Activity:
Use the entries below and reproduce exactly the lines from the one containing "Task: Collapse the Infrastructure" down to the one containing "Task: Open Nastavení in top menu", both of them included.

Saved data entries:
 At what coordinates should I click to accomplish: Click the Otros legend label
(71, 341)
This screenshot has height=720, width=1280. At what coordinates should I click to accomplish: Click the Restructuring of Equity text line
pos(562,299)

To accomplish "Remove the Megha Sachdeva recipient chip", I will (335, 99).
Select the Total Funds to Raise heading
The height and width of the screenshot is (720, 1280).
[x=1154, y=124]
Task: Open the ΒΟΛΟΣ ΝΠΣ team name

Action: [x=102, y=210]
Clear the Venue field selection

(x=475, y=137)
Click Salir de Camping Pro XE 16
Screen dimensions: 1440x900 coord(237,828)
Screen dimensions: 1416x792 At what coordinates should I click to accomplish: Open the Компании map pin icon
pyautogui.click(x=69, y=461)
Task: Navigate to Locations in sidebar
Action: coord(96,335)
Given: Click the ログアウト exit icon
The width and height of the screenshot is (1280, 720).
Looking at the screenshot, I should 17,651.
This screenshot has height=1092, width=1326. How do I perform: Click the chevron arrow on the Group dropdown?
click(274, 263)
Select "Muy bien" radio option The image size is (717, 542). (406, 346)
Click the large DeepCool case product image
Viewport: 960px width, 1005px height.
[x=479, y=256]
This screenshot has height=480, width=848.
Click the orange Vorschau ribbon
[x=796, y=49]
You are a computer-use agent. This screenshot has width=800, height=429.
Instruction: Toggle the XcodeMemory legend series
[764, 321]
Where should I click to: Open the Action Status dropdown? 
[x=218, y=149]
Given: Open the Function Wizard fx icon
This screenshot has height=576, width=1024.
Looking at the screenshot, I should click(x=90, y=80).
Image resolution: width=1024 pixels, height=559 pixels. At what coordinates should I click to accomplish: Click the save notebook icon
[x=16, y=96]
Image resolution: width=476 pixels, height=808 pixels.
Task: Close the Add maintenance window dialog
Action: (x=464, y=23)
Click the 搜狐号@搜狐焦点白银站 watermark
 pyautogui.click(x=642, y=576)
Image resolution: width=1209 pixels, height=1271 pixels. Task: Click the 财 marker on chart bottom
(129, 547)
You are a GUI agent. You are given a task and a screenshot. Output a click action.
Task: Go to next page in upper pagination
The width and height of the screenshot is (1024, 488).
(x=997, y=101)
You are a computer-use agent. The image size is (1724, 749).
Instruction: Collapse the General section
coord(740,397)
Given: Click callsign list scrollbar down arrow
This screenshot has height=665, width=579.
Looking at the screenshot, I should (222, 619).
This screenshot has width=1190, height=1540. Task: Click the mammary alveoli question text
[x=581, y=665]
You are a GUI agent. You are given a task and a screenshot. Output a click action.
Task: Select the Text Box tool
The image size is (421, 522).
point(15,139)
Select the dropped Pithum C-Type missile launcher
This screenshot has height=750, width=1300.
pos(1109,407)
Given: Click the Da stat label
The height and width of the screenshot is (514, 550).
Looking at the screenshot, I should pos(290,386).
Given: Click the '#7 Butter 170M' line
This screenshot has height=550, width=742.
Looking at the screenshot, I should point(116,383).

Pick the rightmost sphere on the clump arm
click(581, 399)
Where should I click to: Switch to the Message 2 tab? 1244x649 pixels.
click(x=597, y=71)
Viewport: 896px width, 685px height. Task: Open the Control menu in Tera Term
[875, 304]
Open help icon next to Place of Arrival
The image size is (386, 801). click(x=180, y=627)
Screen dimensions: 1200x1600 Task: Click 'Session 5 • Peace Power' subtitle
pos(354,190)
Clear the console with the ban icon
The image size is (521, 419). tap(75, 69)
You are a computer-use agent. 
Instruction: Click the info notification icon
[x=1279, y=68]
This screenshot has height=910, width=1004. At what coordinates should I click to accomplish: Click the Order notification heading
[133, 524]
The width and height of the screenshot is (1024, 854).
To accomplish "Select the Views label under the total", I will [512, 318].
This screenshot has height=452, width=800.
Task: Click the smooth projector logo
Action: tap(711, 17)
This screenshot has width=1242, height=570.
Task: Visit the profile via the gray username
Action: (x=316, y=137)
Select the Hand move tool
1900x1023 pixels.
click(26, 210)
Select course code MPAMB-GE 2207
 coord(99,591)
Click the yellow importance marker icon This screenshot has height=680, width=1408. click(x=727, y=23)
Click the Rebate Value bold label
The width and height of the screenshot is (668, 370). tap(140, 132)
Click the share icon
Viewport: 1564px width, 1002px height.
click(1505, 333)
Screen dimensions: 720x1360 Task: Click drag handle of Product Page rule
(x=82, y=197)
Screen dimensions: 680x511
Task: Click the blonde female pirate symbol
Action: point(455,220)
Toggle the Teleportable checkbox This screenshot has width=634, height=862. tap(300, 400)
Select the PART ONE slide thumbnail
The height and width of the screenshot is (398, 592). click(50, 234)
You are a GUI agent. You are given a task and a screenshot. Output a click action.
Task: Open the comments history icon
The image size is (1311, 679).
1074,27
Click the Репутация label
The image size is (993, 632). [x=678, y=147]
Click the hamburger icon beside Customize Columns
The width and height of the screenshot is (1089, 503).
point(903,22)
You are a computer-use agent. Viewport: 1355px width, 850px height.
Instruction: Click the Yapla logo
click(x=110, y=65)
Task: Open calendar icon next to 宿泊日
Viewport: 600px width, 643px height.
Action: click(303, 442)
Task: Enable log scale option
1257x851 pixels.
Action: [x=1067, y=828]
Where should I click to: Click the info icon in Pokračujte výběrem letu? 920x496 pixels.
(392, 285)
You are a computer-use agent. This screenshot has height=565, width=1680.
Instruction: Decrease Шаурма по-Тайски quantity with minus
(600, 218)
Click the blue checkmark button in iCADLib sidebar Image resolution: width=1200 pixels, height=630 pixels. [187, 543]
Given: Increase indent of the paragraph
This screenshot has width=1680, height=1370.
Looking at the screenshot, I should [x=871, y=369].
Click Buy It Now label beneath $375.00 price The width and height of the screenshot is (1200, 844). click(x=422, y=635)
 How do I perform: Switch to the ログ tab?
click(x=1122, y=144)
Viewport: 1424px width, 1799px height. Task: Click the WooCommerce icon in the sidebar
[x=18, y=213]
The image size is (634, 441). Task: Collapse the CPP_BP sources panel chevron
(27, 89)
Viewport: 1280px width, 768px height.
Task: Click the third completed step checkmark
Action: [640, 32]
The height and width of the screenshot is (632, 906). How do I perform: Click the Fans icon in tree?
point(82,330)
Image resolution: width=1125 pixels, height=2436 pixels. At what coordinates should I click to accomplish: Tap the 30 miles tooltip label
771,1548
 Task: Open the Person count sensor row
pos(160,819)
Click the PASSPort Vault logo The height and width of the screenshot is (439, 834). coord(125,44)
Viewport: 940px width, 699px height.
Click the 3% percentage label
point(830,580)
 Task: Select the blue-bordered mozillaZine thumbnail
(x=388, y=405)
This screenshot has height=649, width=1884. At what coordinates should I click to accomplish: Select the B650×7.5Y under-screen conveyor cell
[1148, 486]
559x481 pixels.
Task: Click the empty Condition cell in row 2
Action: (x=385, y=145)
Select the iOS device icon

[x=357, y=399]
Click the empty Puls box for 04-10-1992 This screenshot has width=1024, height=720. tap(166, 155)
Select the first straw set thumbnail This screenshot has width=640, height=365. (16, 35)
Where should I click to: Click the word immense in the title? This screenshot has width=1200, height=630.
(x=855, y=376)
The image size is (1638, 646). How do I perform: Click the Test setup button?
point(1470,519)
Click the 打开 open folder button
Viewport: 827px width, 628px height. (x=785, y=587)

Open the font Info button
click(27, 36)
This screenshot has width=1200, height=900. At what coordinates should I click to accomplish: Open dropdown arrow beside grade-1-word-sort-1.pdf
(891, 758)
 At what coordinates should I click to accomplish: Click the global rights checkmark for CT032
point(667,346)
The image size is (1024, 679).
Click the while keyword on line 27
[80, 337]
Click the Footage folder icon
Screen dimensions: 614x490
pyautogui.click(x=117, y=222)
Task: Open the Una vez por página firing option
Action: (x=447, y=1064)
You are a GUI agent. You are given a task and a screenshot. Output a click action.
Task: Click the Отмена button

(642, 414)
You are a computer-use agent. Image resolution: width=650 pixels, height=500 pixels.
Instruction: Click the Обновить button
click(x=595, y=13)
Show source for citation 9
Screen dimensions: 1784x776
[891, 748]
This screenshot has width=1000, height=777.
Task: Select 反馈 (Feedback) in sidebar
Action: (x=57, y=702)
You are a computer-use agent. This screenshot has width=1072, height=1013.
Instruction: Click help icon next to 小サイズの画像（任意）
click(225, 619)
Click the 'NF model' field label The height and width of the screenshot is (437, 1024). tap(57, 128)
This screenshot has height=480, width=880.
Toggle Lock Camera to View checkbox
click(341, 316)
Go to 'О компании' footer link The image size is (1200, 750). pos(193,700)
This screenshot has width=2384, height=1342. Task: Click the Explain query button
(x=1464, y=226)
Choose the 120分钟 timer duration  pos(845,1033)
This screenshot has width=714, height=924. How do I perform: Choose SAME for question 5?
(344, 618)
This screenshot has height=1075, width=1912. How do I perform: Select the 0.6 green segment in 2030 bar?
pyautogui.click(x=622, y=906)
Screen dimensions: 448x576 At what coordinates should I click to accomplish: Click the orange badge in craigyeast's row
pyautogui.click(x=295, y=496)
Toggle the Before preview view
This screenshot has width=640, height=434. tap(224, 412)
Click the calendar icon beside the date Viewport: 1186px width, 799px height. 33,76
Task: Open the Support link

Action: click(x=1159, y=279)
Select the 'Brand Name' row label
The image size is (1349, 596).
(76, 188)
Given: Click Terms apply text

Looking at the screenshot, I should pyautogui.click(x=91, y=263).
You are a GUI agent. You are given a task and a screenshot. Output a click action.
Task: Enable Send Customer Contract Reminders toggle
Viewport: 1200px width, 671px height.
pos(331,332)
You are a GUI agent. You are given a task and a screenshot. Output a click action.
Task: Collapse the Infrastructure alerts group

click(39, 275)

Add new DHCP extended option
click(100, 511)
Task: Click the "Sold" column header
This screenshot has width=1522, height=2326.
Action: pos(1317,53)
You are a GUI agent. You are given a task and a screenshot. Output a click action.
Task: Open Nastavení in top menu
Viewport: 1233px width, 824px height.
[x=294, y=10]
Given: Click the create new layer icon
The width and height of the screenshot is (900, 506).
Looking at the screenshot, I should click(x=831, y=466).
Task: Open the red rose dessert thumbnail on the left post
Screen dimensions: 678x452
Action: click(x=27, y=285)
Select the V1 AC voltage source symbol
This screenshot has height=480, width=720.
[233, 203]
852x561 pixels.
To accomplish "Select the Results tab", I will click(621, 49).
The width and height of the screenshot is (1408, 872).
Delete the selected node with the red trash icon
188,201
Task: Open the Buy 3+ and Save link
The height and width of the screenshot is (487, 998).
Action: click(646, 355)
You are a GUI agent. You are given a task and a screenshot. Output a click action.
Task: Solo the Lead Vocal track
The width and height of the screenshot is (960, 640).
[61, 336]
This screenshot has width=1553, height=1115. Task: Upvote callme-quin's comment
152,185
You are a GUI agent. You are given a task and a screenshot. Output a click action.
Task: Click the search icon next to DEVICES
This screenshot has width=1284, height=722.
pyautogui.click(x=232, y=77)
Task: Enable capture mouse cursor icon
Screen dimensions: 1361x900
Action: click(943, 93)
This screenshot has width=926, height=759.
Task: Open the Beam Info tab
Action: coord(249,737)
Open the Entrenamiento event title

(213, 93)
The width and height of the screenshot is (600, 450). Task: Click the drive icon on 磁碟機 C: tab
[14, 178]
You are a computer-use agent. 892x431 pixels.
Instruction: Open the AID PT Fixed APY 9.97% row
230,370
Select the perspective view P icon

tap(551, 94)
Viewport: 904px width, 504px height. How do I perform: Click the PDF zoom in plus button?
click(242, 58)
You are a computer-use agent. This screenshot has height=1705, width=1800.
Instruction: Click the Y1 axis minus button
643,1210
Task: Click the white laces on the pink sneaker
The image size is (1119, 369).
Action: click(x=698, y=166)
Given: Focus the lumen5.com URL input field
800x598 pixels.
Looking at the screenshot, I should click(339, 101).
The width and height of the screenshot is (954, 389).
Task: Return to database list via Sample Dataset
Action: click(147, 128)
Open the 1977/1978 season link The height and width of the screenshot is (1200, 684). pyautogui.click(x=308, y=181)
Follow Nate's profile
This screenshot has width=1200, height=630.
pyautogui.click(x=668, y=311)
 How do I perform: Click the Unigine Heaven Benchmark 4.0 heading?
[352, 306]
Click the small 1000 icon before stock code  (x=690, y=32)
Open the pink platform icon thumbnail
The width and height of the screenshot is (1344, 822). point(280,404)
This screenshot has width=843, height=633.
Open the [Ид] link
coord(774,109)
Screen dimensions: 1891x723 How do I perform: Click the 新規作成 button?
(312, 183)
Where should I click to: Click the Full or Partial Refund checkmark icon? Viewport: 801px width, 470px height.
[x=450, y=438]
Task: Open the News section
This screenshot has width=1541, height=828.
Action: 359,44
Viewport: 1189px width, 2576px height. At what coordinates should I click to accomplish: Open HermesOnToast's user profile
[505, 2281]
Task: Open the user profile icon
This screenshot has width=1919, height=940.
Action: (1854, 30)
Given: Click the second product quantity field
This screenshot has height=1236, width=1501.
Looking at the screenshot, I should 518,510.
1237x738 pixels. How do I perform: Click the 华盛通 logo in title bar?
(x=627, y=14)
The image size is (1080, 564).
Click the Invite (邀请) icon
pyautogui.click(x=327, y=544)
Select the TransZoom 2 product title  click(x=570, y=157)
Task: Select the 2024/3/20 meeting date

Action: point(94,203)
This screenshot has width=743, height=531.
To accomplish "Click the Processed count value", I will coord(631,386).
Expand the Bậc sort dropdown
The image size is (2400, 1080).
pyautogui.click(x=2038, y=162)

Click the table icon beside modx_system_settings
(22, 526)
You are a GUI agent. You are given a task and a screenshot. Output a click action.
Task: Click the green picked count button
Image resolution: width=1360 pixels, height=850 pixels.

Solved exercise:
Task: Collapse the Infrastructure alerts group

click(39, 275)

Add new DHCP extended option
click(100, 511)
Task: Click the "Sold" column header
This screenshot has width=1522, height=2326.
Action: pos(1317,53)
You are a GUI agent. You are given a task and a screenshot. Output a click action.
Task: Open Nastavení in top menu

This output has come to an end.